Minogue is insistent that her tour is only postponed, not cancelled. Her tour's promoter, Michael Gudinski, who has been Minogue's friend for 20 years and one of the first outside her family to learn of her condition, said: "All the equipment will be staying in Australia and hopefully we'll be able to reschedule the dates pretty soon. But there's no pressure. We can't hypothesise but we'll see in a couple of weeks."

Minogue also postponed concerts in South-East Asia and her appearance at Glastonbury, England. Tickets for the Australian tour, which was to have been one of the biggest-grossing tours of the year, earning at least $20 million, will be valid for the new dates when they are announced.

Minogue is not the first Australian female singer to get cancer. Her fellow Neighbours alumnus Delta Goodrem was diagnosed with Hodgkin's disease two years ago and Olivia Newton-John had a brush with breast cancer in 1992.

Early breast cancer means the tumour has not spread beyond the breast into the lymphatic system or elsewhere in the body. With Minogue's diagnosis so recent it is likely her medical team will want further tests to confirm that it has indeed remained localised.

Lack of spread is an encouraging sign, but not the only determinant in a breast cancer prognosis. Doctors will also need to discover which of several types of cancer cells are involved, and will grade the tumour according to its aggressiveness.
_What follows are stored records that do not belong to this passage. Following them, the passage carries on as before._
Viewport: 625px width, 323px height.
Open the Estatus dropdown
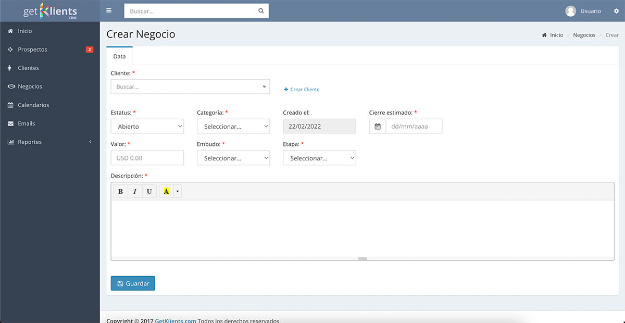pyautogui.click(x=147, y=127)
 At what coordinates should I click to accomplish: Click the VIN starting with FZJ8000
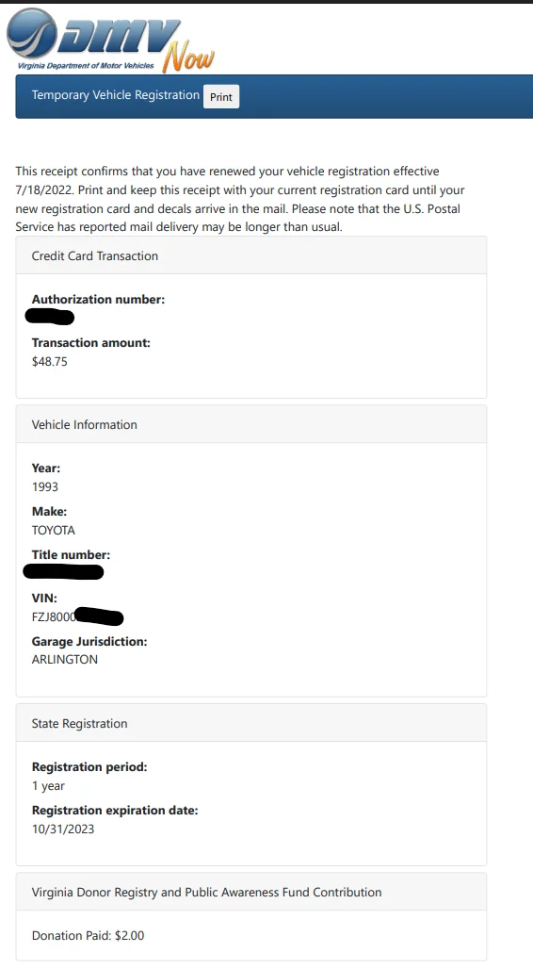(x=77, y=616)
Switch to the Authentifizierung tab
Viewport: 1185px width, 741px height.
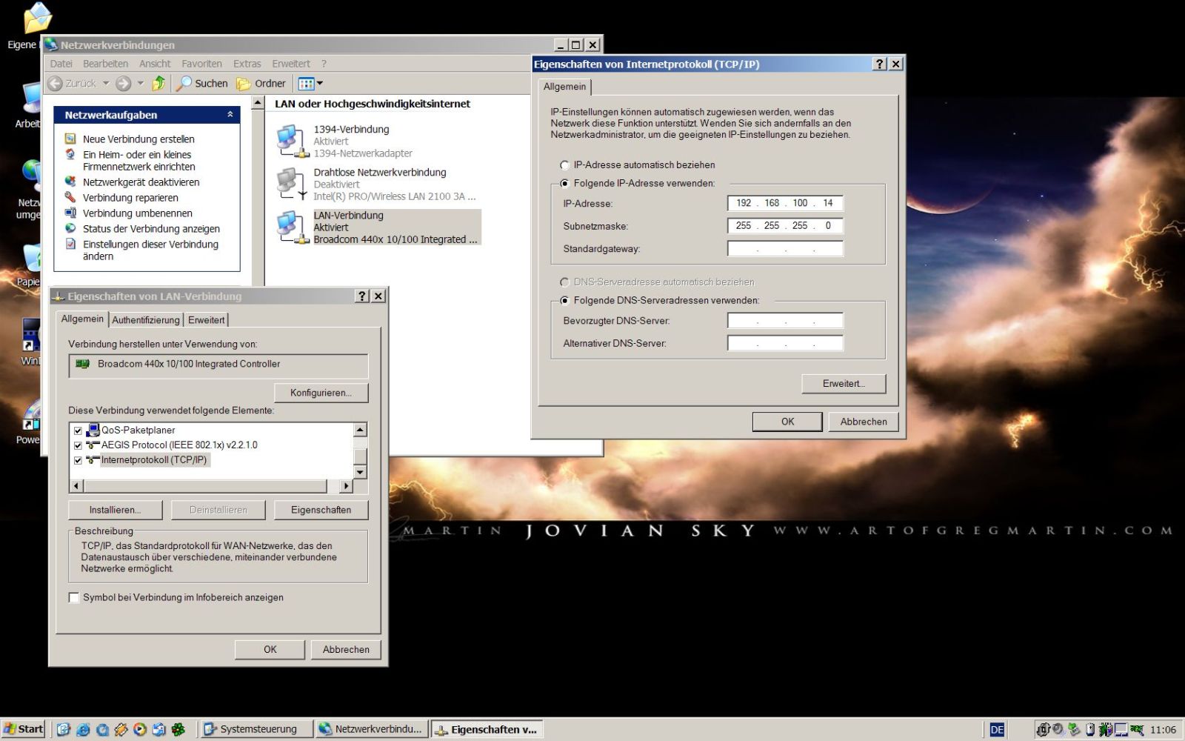[146, 320]
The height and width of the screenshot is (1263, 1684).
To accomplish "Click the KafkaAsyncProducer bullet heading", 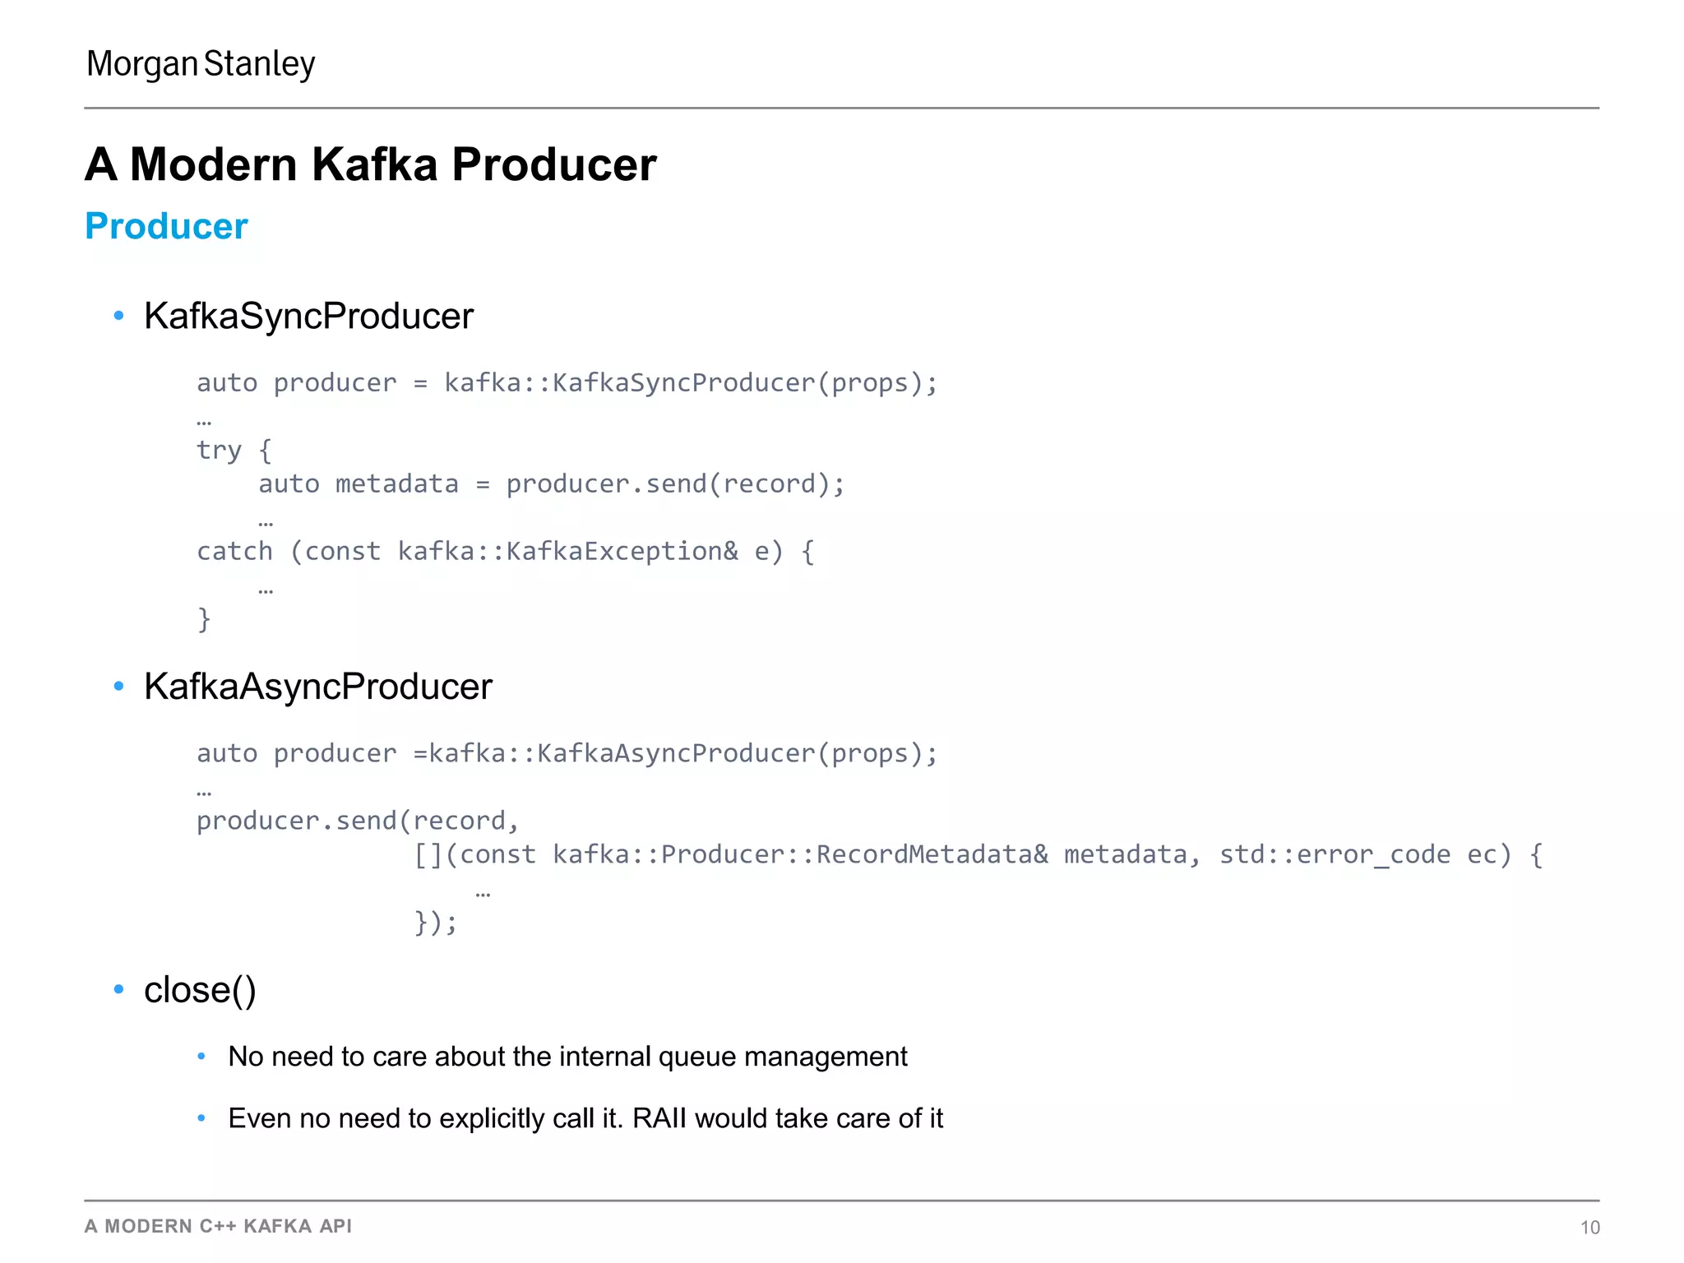I will [317, 686].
A higher proportion of young women have aggressive breast cancers - one reason for their relatively poor survival rates.

Helen Zorbas, director of the Sydney-based National Breast Cancer Centre, said that while mammography screening was not recommended in women aged 40, Minogue's experience should prompt young women, "to be aware of any changes in their breast and not ignore them. More and more people are surviving the disease. It's not a death sentence."

It was unclear why some young women developed breast cancer, she said, but family history was important. People were at higher risk if their mothers, sisters and aunts had breast cancer. "But a family history on both sides of the family … it's just as important on the father's side," Dr Zorbas said.
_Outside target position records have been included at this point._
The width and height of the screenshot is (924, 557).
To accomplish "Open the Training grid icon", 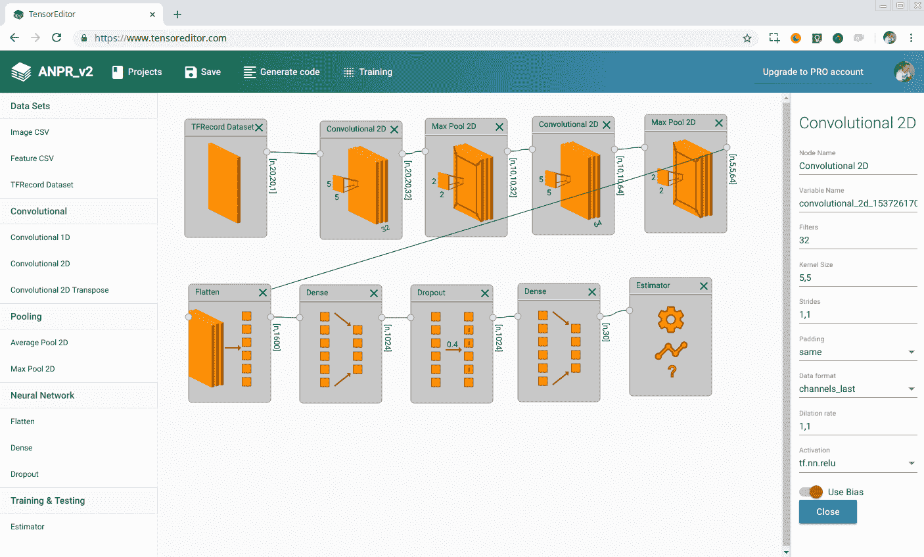I will pyautogui.click(x=349, y=72).
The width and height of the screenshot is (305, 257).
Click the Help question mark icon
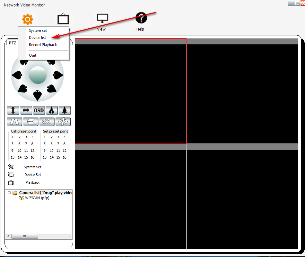coord(141,18)
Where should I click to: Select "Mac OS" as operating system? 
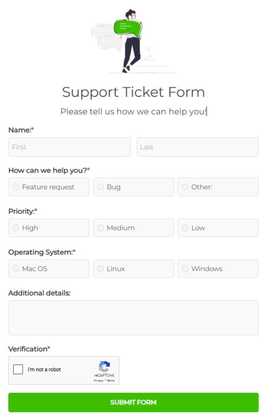click(16, 268)
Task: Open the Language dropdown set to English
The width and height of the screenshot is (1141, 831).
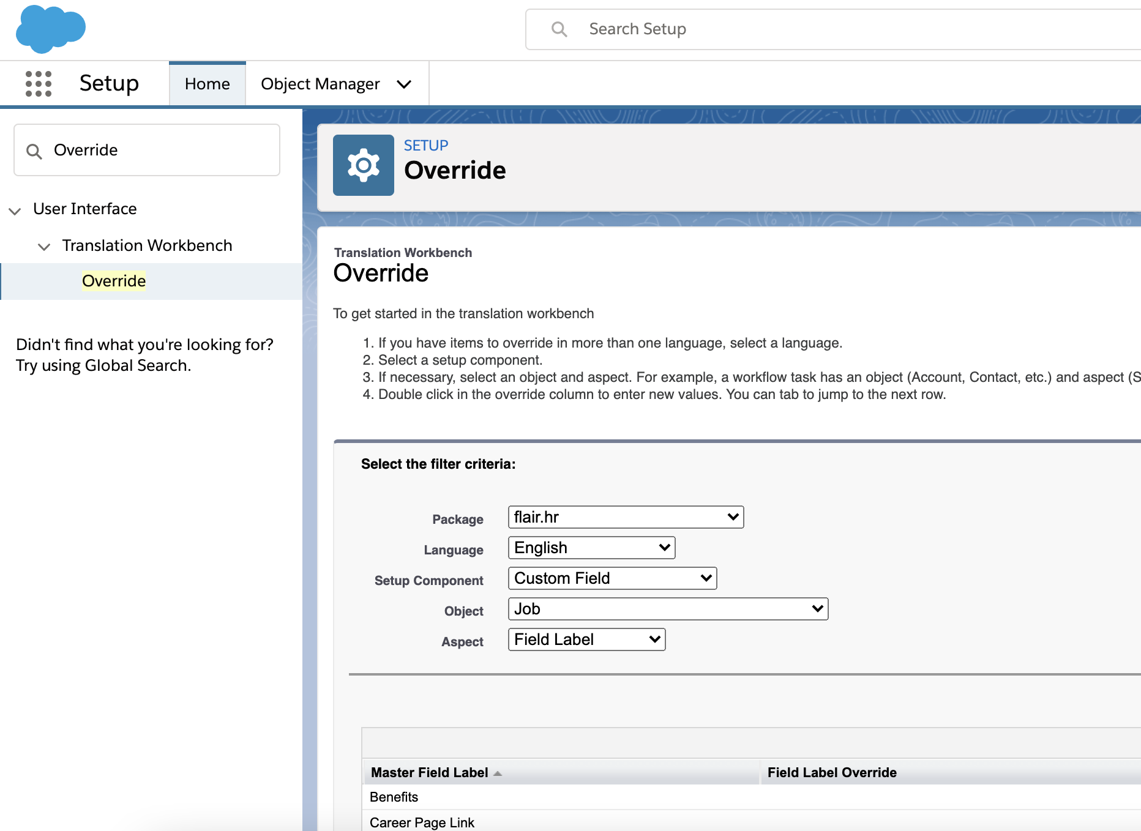Action: [x=591, y=548]
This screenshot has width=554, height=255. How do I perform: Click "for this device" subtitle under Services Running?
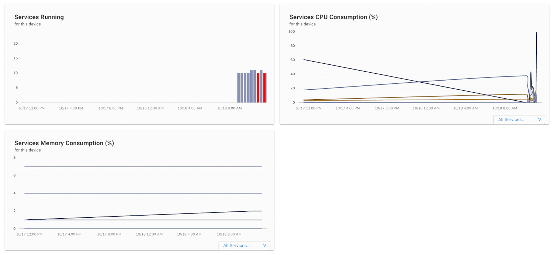pyautogui.click(x=28, y=24)
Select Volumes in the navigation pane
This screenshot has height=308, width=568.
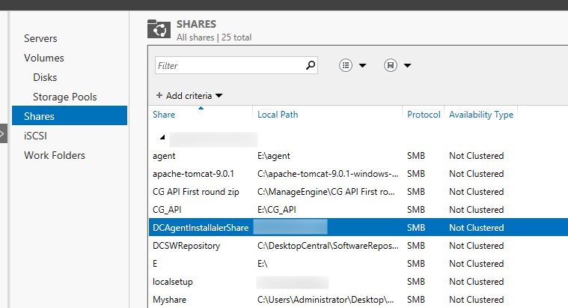click(x=43, y=58)
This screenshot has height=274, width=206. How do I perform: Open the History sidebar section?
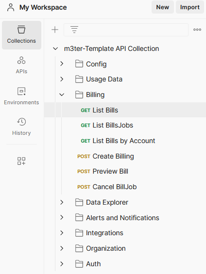21,127
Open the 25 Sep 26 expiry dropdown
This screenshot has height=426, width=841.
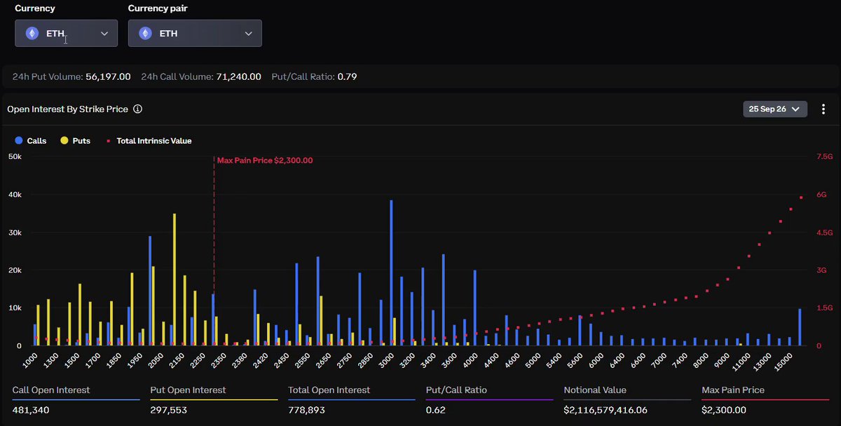[x=775, y=109]
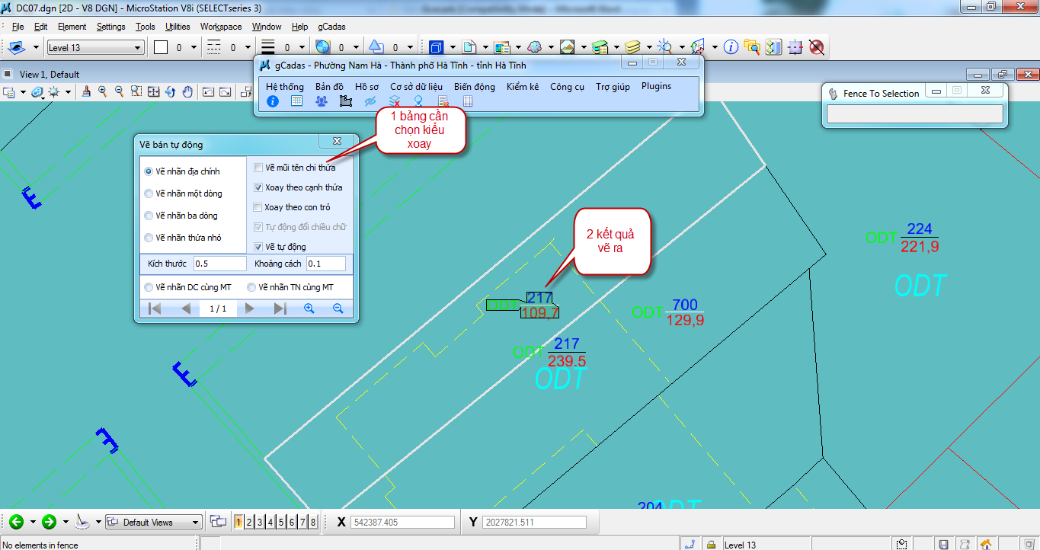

A family history of other cancers - particularly ovarian, bowel, kidney, and the prostate cancer for which Minogue's father has been treated - could also increase the risk of breast cancer. Entering puberty early, delaying childbirth, having fewer children and not breastfeeding also increased the risk because each increased the cumulative amount of the hormone oestrogen to which the woman was exposed. Drinking more than two standard alcoholic drinks daily raised the likelihood of developing breast cancer. But smoking made no difference.

One of the biggest issues younger women had to deal with, Dr Zorbas said, was, "sexuality and body image. The breast is inextricably associated with your sexuality, and how you deal with that is very important." Younger women were more likely to become depressed and anxious after their diagnosis, she said, and doctors had a responsibility to ask questions about how they were faring psychologically, rather than wait for patients to raise the issue.

Mr Gudinski could not say how Minogue was handling the news, but he paid tribute to her spirit. "I've never heard of an artist in my life … it's so Kylie, to have put in her own press release that she wrote herself today that she's sorry to have disappointed her fans. Knowing Kylie and what she's written here … I'd say she'd be more concerned about how worried her family and people around her are. But also this shows that no one's above it [breast cancer] and if this can send a message out to all girls to deal with breast cancer I know Kylie would feel good about it."

At least Minogue will be free of one of the dilemmas faced by young breast cancer patients. According to Dr Zorbas, many women agonise about new relationships. "When do you bring up the fact you've had breast cancer? Do you bring it up on the first date?" As news of her diagnosis zips around the planet, there will be barely a person who does not know what she is facing.